CONCLUSION: This food frequency questionnaire based food group represents a good alternative for assessing the food habits, with the advantage of having a short list of food items.

Indexing terms: Adult. Validation studies. Diet surveys. Reproducibility of results.


 

 

INTRODUÇÃO

Estima-se que, no ano de 2020, as Doenças Crônicas Não-Transmissíveis (DCNT) serão responsáveis por 75% das mortes em todo o mundo1. A dieta tem permanecido na agenda internacional de pesquisa como um dos principais determinantes dessas doenças. Por outro lado, estudos epidemiológicos de base populacional e ensaios clínicos randomizados evidenciam o papel da dieta na prevenção e controle de morbimortalidade2.

Dentre os vários métodos existentes para avaliar a dieta, os mais frequentemente utilizados são o registro alimentar, o Inquérito Recordatório de 24 horas (IR24h) e o Questionário de Frequência Alimentar (QFA)3. A escolha de um ou outro método depende dos objetivos do estudo e da população investigada4.

No registro alimentar, todos os alimentos e bebidas ingeridos durante um ou mais dias são registrados pelo participante. Já no IR24h, o respondente é solicitado a lembrar e informar todos os alimentos e bebidas ingeridos nas 24 horas precedentes ou no dia anterior à entrevista. O QFA, por sua vez, baseia-se na frequência usual de ingestão dos alimentos contidos em uma lista, preestabelecida pelo pesquisador, por um período específico de tempo, que pode variar de um mês a vários anos. Pelas suas características, os dois primeiros métodos são mais utilizados para mensurar a ingestão atual, enquanto o QFA caracteriza a dieta usual3,4.

Como na associação entre dieta e DCNT, a exposição de interesse é a ingestão alimentar de longo prazo, o método de escolha é o QFA, sendo necessária apenas uma aplicação para se obter informações sobre a dieta habitual dos indivíduos. O registro alimentar e o IR24h, ao contrário, exigem múltiplos dias de coleta de dados para estimar a ingestão usual, o que implica maior tempo, maior carga para o respondente, maior complexidade no processamento dos dados e maior custo5,6.
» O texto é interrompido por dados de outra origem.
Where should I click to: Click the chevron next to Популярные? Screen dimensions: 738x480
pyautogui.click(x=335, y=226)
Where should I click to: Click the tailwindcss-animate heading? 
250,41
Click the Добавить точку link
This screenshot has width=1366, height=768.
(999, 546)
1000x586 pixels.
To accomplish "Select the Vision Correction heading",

Apesar das vantagens do QFA, esse instrumento necessita ter sua reprodutibilidade e validade testada na população alvo do estudo, uma vez que ele é composto de uma lista finita de alimentos ou itens alimentares, obtidas, via de regra, a partir de dados de ingestão dietética da população4.

Em geral, estudos de reprodutibilidade e validade dos QFA são baseados em energia e nutrientes7-9. Recentemente, porém, essas características têm sido avaliadas com base em grupos de alimentos10,11. No Brasil, entretanto, esses estudos ainda são escassos, especialmente com adultos12. A abordagem, além de simplificar o QFA, pois permite reduzir a lista de alimentos, pode tornálo mais útil na identificação de padrões alimentares, tanto protetores como de risco para DCNT, o que auxiliaria na formulação de recomendações nutricionais mais facilmente compreendidas pela população, uma vez que os indivíduos compram, preparam e ingerem alimentos, mais do que nutrientes.
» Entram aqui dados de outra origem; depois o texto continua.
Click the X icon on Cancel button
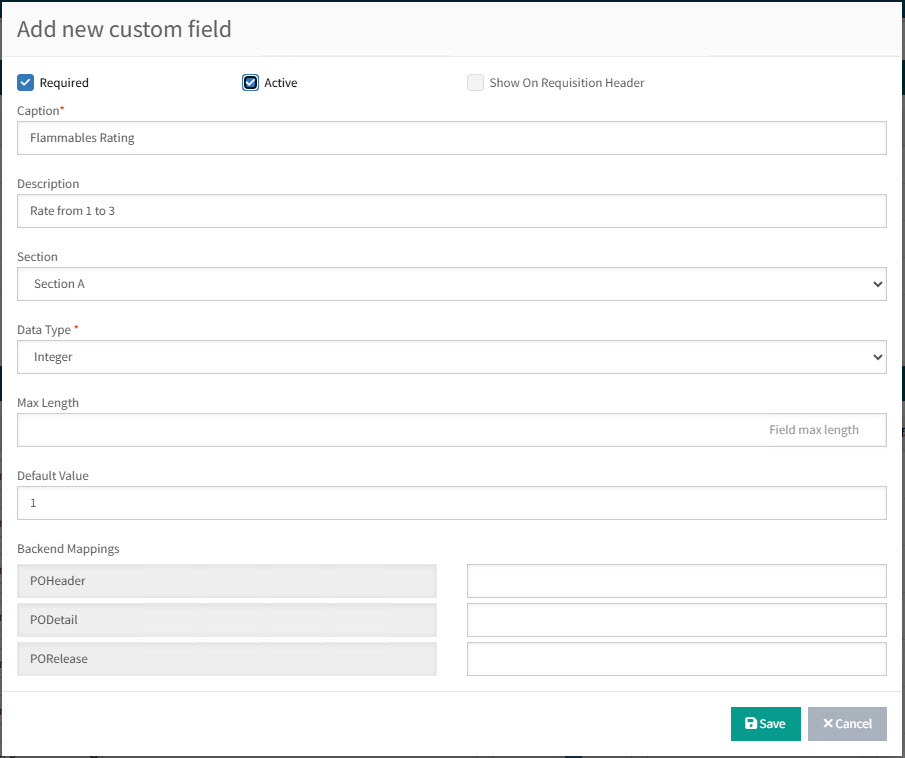This screenshot has height=758, width=905. [830, 723]
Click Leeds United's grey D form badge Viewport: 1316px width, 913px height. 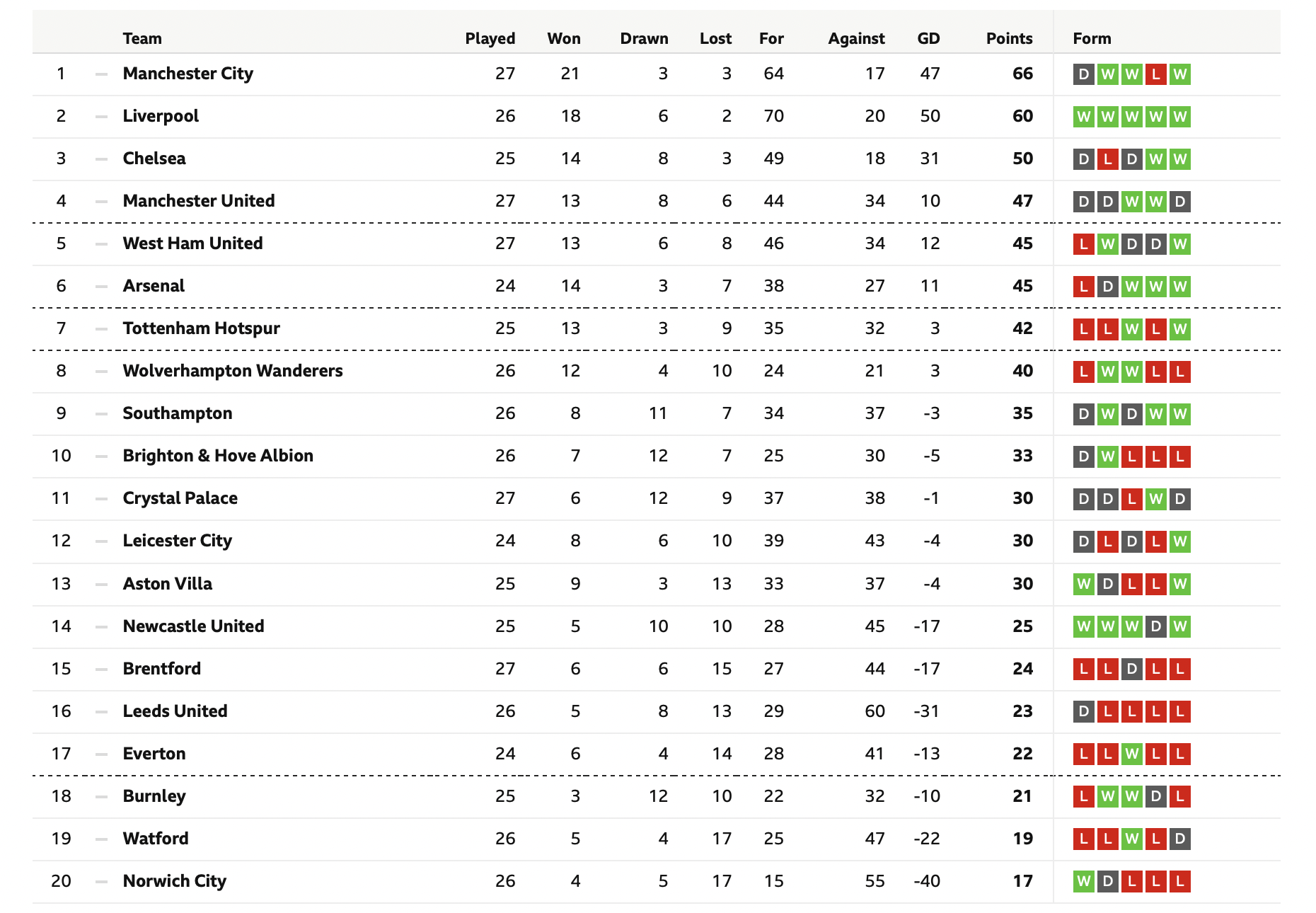[1084, 711]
O presente estudo teve como objetivo testar a reprodutibilidade e a validade por grupos de alimentos de um QFA desenvolvido para a população da Região Metropolitana de Porto Alegre (RS).

 

MÉTODOS

Este estudo está inserido no projeto de pesquisa "Construção e validação de um instrumento de avaliação da ingestão alimentar na população adulta" (PROCAD 01/2005, n° 0257052) desenvolvido pelos Programas de Pós-Graduação da Universidade do Vale do Rio dos Sinos (UNISINOS), da Universidade Federal Fluminense (UFF) e da Escola Nacional de Saúde Pública Sérgio Arouca da Fundação Oswaldo Cruz (ENSP/FIOCRUZ).
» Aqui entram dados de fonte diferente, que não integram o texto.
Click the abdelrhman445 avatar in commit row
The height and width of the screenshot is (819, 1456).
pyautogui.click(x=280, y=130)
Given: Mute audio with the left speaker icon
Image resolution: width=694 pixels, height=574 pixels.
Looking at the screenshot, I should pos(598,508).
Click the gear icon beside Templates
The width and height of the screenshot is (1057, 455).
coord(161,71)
Dados sobre a construção do questionário de frequência alimentar estão descritos nos estudos de Zanolla et al.13 e Bonato14. Brevemente, a lista do QFA foi elaborada a partir das informações obtidas com a aplicação de IR24h em uma amostra probabilística de 1.726 adultos avaliados na Pesquisa de Nutrição, Atividade Física e Saúde (PNAFS), inquérito domiciliar realizado em adultos residentes em Niterói, Rio de Janeiro, de janeiro a dezembro de 2003. Todos os alimentos citados nos IR24h por, no mínimo, 30 indivíduos, foram incluídos na lista, resultando em um QFA com 127 itens alimentares (QFA-127). Após ter sido testado, verificou-se a necessidade de ajustes e um novo QFA foi elaborado, cuja lista passou a conter 120 itens alimentares (QFA-120), entre eles alimentos regionais.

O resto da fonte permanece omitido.